Item coordinate data:
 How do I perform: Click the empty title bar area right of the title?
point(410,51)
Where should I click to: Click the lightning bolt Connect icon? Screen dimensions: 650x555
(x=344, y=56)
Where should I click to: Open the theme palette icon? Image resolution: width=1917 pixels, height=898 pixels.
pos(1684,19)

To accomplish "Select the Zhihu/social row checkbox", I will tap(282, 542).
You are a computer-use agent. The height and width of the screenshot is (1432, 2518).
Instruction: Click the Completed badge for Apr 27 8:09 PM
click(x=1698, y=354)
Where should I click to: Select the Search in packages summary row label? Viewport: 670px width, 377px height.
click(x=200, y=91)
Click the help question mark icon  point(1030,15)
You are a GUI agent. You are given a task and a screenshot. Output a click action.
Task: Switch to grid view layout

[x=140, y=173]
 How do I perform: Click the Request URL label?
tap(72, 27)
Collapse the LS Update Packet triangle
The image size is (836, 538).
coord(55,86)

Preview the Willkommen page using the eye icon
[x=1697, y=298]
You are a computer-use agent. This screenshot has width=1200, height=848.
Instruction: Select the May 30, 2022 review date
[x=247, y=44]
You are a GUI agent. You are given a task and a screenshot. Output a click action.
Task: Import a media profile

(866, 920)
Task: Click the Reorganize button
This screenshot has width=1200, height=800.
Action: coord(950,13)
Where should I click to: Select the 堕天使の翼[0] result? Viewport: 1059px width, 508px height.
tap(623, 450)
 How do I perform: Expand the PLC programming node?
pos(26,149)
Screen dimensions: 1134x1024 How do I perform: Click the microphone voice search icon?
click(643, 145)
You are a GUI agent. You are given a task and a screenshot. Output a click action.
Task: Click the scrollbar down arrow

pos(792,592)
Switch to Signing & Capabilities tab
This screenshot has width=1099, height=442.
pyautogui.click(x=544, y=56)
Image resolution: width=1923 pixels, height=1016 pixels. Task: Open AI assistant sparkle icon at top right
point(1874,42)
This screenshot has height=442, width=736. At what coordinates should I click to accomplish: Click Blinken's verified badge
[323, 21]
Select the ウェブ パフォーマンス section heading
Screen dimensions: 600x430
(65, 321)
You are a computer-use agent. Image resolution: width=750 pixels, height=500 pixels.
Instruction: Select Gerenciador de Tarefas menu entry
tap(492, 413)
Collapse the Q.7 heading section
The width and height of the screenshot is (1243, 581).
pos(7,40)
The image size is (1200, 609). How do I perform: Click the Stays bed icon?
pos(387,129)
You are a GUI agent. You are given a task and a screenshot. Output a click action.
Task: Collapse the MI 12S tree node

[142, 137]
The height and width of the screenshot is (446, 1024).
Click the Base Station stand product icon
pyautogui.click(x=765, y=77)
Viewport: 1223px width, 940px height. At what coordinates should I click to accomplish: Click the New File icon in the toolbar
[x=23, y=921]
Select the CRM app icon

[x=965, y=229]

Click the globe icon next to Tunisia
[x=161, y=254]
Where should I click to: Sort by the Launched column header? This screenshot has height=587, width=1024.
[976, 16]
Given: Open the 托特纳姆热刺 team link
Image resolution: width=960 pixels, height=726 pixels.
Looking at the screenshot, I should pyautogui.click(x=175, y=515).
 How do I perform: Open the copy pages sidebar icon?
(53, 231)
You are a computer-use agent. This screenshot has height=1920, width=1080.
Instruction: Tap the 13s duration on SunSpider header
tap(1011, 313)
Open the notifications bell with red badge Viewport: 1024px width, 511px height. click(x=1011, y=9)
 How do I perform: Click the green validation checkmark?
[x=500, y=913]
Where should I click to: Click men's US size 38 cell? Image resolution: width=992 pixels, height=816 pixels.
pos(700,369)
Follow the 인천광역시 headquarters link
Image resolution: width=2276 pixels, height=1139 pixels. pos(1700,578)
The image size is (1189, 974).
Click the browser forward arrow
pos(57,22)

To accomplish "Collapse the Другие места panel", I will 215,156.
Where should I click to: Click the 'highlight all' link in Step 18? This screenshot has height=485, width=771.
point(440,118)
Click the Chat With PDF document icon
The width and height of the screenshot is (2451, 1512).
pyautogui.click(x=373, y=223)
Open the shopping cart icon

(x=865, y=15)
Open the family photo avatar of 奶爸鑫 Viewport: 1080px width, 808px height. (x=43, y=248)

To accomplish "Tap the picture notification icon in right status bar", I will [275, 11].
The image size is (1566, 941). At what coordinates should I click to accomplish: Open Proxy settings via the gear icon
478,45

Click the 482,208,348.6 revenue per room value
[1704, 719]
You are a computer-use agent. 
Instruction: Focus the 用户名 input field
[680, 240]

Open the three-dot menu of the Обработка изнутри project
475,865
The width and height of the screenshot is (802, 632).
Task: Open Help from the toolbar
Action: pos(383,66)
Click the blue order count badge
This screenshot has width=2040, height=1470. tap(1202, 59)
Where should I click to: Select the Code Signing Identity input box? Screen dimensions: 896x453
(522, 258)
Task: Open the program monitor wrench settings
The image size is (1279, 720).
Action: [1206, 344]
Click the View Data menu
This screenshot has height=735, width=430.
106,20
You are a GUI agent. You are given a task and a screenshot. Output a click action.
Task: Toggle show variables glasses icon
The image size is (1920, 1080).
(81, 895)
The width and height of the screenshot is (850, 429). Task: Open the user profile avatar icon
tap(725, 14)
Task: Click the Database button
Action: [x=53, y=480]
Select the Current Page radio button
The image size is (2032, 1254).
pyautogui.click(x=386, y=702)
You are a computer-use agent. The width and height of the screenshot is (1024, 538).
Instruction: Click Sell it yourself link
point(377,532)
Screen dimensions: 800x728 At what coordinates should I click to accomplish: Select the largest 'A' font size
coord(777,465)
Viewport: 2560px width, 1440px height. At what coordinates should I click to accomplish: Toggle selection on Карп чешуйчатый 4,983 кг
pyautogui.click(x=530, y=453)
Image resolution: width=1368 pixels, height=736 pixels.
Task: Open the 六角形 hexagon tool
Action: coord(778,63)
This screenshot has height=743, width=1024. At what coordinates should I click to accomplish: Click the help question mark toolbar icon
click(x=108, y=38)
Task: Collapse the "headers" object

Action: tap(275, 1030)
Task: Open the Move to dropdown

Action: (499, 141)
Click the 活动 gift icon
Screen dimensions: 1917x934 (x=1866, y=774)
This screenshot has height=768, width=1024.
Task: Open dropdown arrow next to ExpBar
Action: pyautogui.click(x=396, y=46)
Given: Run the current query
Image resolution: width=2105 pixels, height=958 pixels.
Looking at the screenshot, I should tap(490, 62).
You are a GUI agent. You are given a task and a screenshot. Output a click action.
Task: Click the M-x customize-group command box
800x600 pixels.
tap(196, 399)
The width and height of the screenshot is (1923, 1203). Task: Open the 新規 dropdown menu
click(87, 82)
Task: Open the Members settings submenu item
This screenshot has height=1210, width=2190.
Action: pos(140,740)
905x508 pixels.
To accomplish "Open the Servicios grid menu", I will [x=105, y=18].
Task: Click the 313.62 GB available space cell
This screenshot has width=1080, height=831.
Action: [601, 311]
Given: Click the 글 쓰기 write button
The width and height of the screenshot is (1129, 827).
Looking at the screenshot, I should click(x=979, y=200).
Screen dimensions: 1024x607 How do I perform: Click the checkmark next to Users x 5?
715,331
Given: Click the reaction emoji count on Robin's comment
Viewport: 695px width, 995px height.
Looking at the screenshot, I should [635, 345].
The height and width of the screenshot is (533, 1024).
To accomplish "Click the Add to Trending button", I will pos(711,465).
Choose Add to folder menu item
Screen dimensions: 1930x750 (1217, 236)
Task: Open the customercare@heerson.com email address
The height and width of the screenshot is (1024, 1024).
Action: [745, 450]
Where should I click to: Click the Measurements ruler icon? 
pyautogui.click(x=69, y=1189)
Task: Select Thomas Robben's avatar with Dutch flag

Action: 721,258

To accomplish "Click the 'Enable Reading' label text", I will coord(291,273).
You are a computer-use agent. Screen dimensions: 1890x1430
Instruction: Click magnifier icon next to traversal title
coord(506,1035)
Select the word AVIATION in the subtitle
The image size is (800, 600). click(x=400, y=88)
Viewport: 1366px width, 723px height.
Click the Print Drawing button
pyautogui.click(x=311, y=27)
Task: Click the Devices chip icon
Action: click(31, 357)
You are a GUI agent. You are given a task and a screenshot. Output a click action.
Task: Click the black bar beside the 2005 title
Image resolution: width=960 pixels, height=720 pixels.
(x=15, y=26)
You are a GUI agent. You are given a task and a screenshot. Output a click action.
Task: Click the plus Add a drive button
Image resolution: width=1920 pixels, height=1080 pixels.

▶ What is asked: Rewrite the listing from the line with "You are a computer-use agent. Image" to the line with "pos(700,369)", swapping every "Instruction" for "Command" and leaving all else unchanged. Give only those lines.

▶ Exercise answer:
You are a computer-use agent. Image resolution: width=750 pixels, height=500 pixels.
Command: Select Gerenciador de Tarefas menu entry
tap(492, 413)
Collapse the Q.7 heading section
The width and height of the screenshot is (1243, 581).
pos(7,40)
The image size is (1200, 609). How do I perform: Click the Stays bed icon?
pos(387,129)
You are a GUI agent. You are given a task and a screenshot. Output a click action.
Task: Collapse the MI 12S tree node

[142, 137]
The height and width of the screenshot is (446, 1024).
Click the Base Station stand product icon
pyautogui.click(x=765, y=77)
Viewport: 1223px width, 940px height. At what coordinates should I click to accomplish: Click the New File icon in the toolbar
[x=23, y=921]
Select the CRM app icon

[x=965, y=229]

Click the globe icon next to Tunisia
[x=161, y=254]
Where should I click to: Sort by the Launched column header? This screenshot has height=587, width=1024.
[976, 16]
Given: Open the 托特纳姆热刺 team link
Image resolution: width=960 pixels, height=726 pixels.
Looking at the screenshot, I should pyautogui.click(x=175, y=515).
 How do I perform: Open the copy pages sidebar icon?
(53, 231)
You are a computer-use agent. This screenshot has height=1920, width=1080.
Command: Tap the 13s duration on SunSpider header
tap(1011, 313)
Open the notifications bell with red badge Viewport: 1024px width, 511px height. click(x=1011, y=9)
 How do I perform: Click the green validation checkmark?
[x=500, y=913]
Where should I click to: Click men's US size 38 cell? Image resolution: width=992 pixels, height=816 pixels.
pos(700,369)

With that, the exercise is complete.